--- WHAT TO PRODUCE ---
Rewrite all the records, swapping "circled number" for "numbered circle" wherever it appears and leaving everything else unchanged. Leave out the pictures.

--------------------------------------------------

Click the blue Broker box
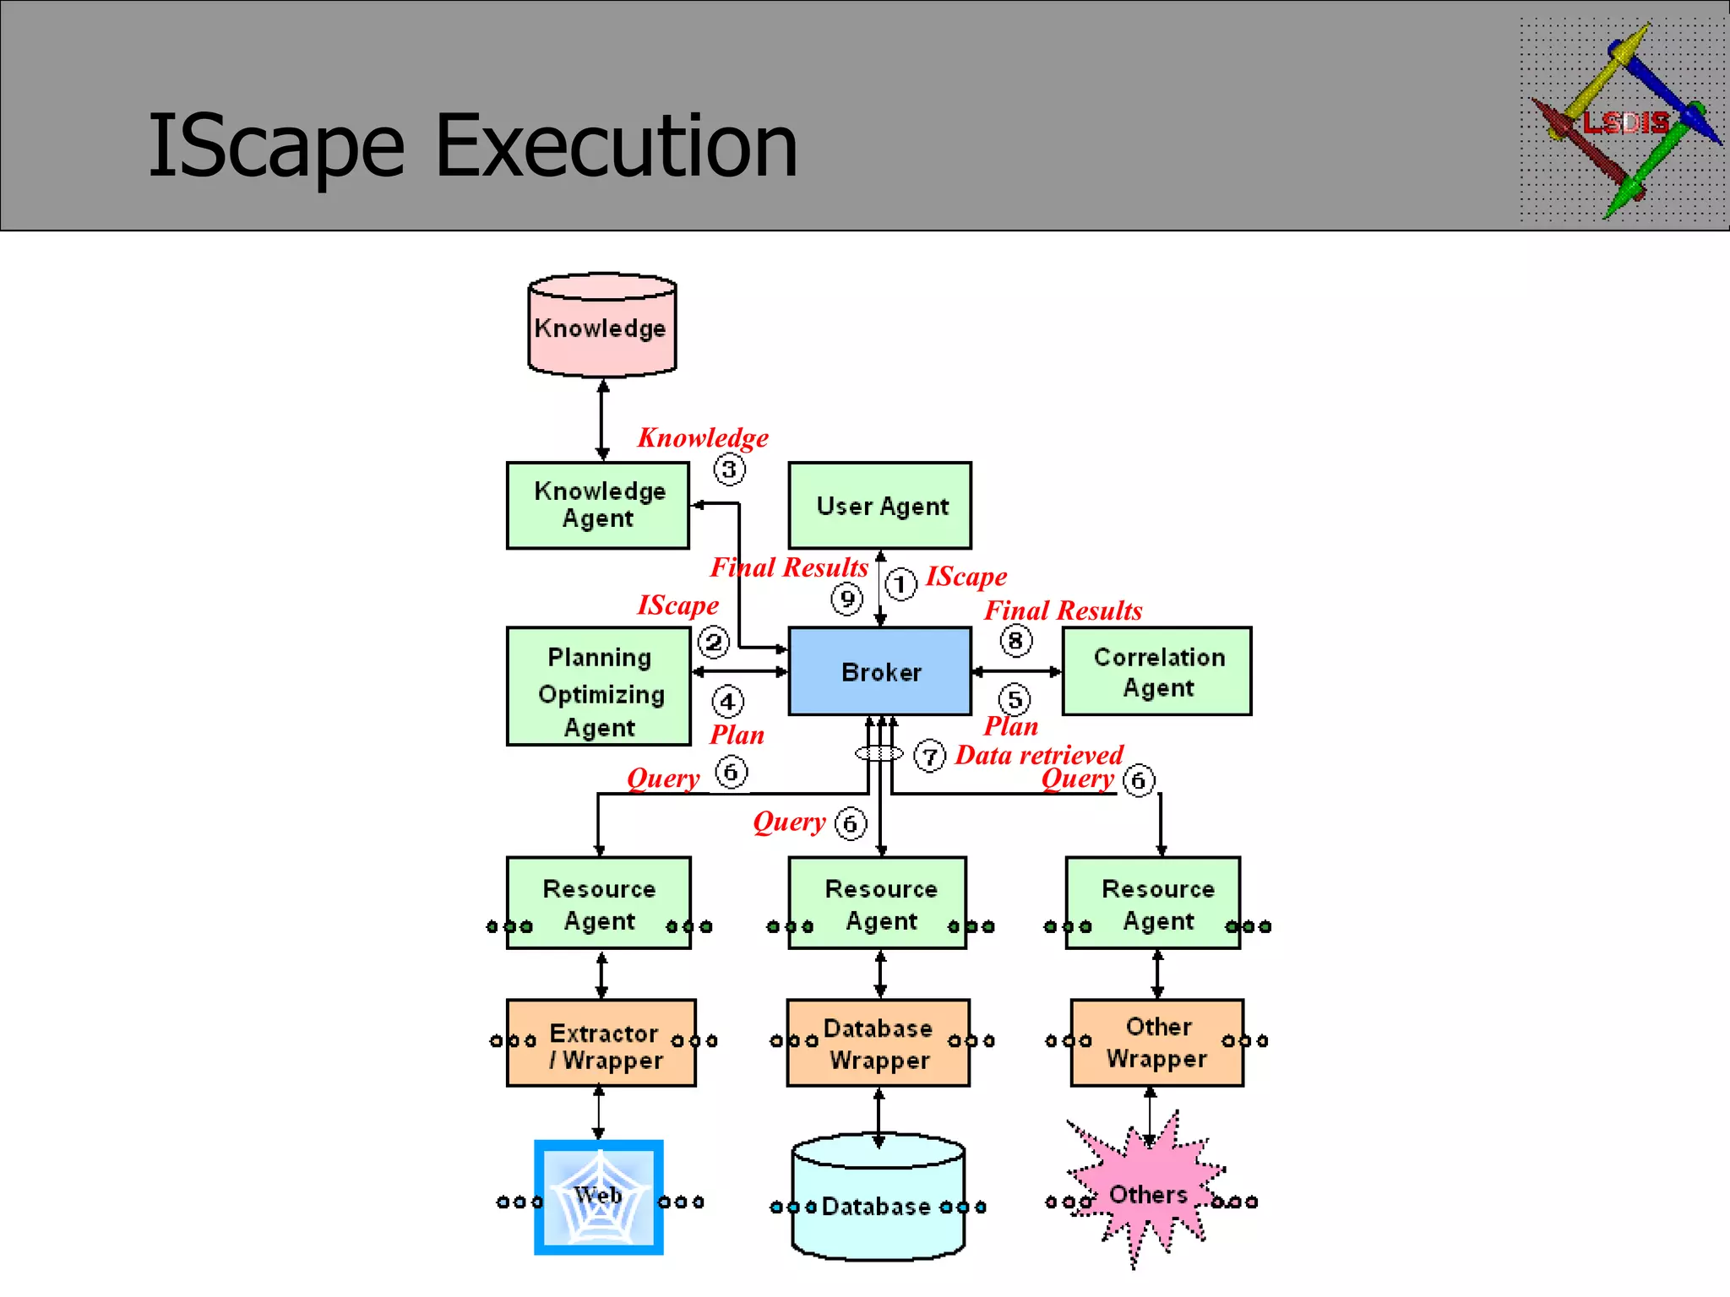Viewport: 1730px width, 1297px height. tap(879, 671)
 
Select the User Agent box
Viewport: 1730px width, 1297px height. tap(879, 505)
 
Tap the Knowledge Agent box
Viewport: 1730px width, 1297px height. tap(598, 505)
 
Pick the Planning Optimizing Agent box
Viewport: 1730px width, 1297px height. tap(599, 686)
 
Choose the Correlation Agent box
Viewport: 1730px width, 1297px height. tap(1156, 671)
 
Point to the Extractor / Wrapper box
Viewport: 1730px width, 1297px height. tap(601, 1044)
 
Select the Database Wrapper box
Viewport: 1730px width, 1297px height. tap(879, 1044)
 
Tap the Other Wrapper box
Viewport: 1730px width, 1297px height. tap(1156, 1043)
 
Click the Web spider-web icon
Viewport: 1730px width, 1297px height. tap(598, 1197)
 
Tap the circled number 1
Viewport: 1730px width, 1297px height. tap(900, 583)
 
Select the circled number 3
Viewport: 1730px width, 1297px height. tap(729, 469)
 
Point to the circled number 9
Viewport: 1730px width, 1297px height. tap(846, 599)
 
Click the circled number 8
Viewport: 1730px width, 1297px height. tap(1015, 641)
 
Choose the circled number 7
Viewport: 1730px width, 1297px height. tap(930, 756)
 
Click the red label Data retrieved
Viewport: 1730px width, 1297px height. tap(1039, 755)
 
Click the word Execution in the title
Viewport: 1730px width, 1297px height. tap(616, 147)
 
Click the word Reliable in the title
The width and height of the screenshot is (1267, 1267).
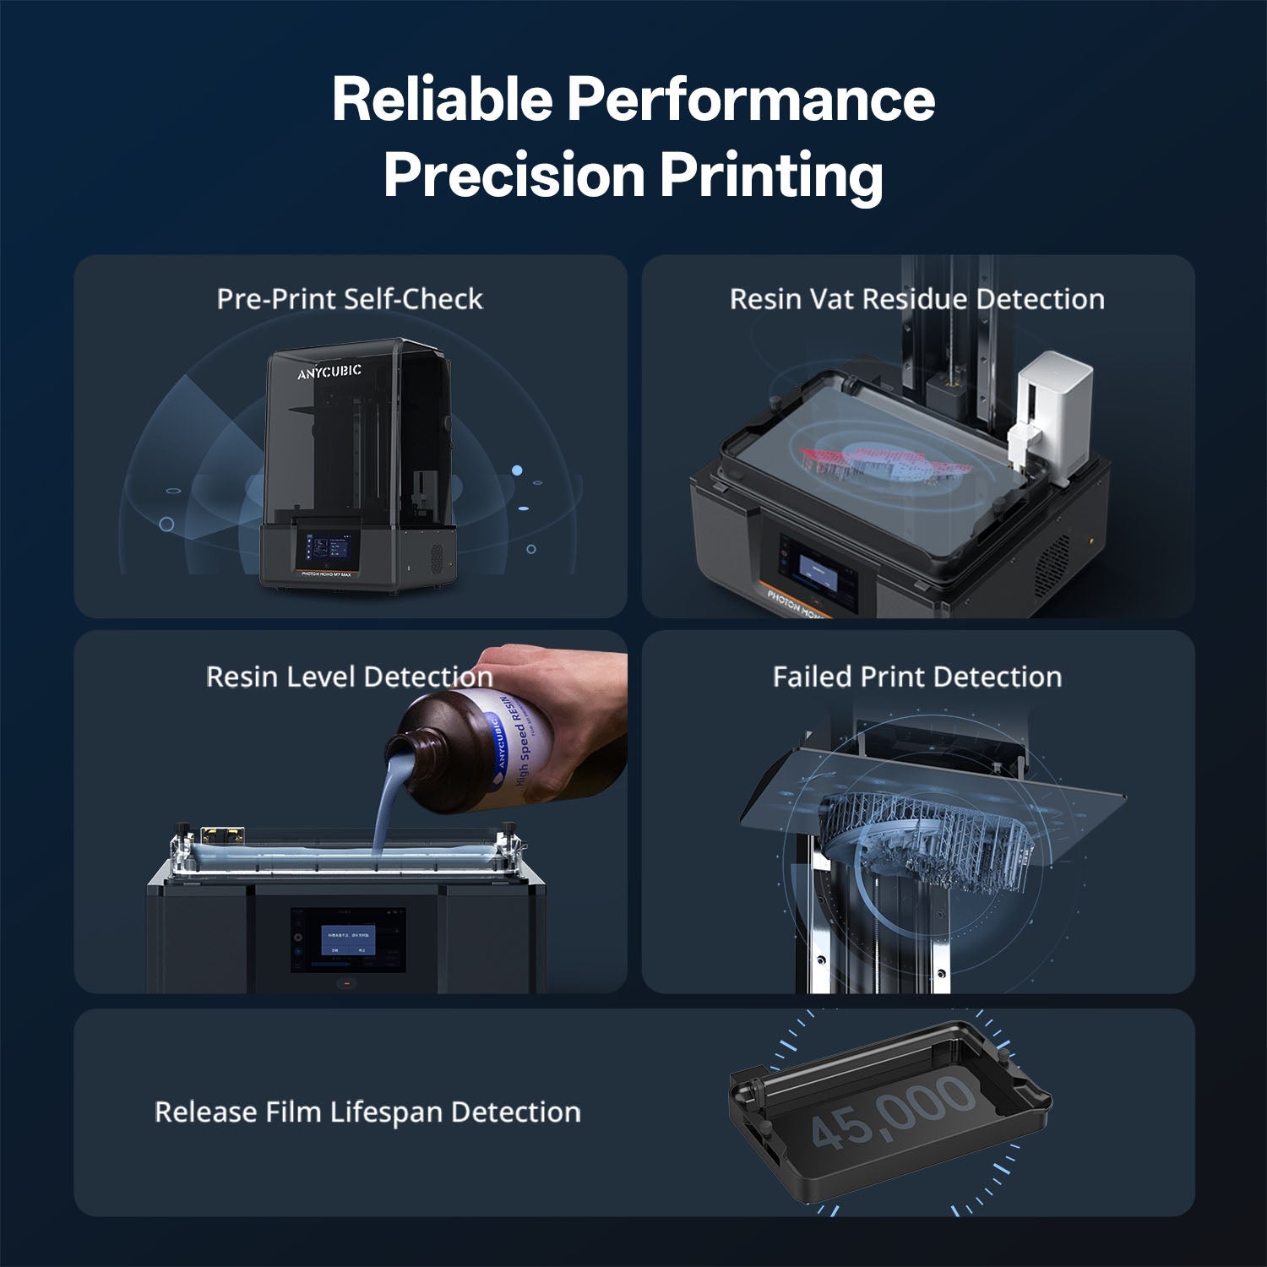click(441, 100)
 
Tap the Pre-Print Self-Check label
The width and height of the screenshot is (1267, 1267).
click(350, 299)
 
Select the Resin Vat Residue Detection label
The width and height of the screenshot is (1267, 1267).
click(916, 299)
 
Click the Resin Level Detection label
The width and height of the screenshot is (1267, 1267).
click(350, 677)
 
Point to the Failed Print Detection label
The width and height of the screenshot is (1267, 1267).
click(916, 677)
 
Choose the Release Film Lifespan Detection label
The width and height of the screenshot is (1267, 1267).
click(367, 1112)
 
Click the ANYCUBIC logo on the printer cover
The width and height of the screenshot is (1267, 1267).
click(329, 372)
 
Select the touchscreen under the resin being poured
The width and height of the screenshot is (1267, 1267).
click(348, 939)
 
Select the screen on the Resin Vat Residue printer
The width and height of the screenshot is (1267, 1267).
click(824, 574)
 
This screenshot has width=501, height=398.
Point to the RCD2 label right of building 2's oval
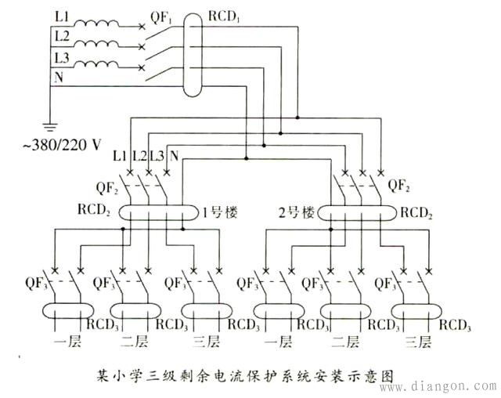point(420,212)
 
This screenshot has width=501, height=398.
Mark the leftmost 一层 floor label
point(63,342)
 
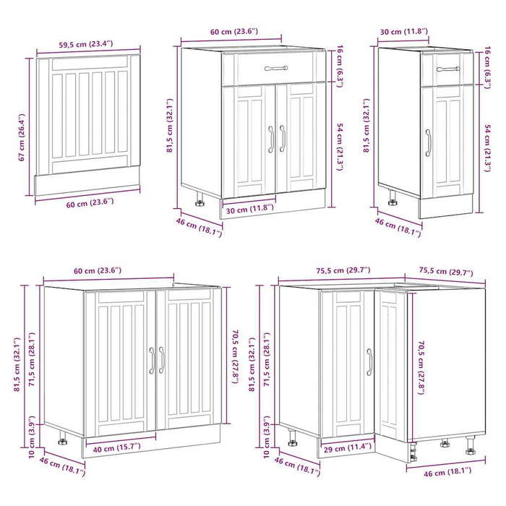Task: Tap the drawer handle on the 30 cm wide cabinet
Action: tap(447, 69)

--------------------------------------------------

--- TASK SOLUTION ---
Click the blue Broker box
Viewport: 1730px width, 1297px height. tap(879, 671)
 
Select the User Agent box
Viewport: 1730px width, 1297px height. tap(879, 505)
 
Tap the Knowledge Agent box
Viewport: 1730px width, 1297px height. tap(598, 505)
 
Pick the Planning Optimizing Agent box
Viewport: 1730px width, 1297px height. tap(599, 686)
 
Choose the Correlation Agent box
Viewport: 1730px width, 1297px height. tap(1156, 671)
 
Point to the Extractor / Wrapper box
Viewport: 1730px width, 1297px height. tap(601, 1044)
 
Select the Database Wrapper box
Viewport: 1730px width, 1297px height. tap(879, 1044)
 
Tap the Other Wrapper box
Viewport: 1730px width, 1297px height. tap(1156, 1043)
 
Click the Web spider-web icon
Viewport: 1730px width, 1297px height. tap(598, 1197)
 
Tap the numbered circle 1
Viewport: 1730px width, 1297px height. tap(900, 583)
 
Select the numbered circle 3
Viewport: 1730px width, 1297px height. tap(729, 469)
 
Point to the numbered circle 9
Viewport: 1730px width, 1297px height. tap(846, 599)
 
Click the numbered circle 8
Viewport: 1730px width, 1297px height. tap(1015, 641)
 
Choose the numbered circle 7
Viewport: 1730px width, 1297px height. tap(930, 756)
 
Click the red label Data retrieved
Viewport: 1730px width, 1297px height. tap(1039, 755)
 
Click the word Execution in the title
Viewport: 1730px width, 1297px height. tap(616, 147)
 
Click the word Reliable in the title
The width and height of the screenshot is (1267, 1267).
click(441, 100)
 
Tap the Pre-Print Self-Check label
The width and height of the screenshot is (1267, 1267).
click(350, 299)
 
Select the Resin Vat Residue Detection label
The width and height of the screenshot is (1267, 1267).
click(916, 299)
 
Click the Resin Level Detection label
The width and height of the screenshot is (1267, 1267).
click(350, 677)
 
Point to the Failed Print Detection label
The width and height of the screenshot is (1267, 1267).
click(916, 677)
 
Choose the Release Film Lifespan Detection label
The width and height of the screenshot is (1267, 1267).
click(367, 1112)
 
Click the ANYCUBIC logo on the printer cover
The width and height of the screenshot is (1267, 1267).
click(329, 372)
 
Select the touchscreen under the resin being poured
The width and height of the screenshot is (1267, 1267).
click(348, 939)
 
Select the screen on the Resin Vat Residue printer
The width and height of the screenshot is (1267, 1267).
click(824, 574)
 
This screenshot has width=501, height=398.
Point to the RCD2 label right of building 2's oval
point(420,212)
 
This screenshot has width=501, height=398.
Mark the leftmost 一层 floor label
point(63,342)
 
Task: Tap the drawer handle on the 30 cm wide cabinet
Action: tap(447, 69)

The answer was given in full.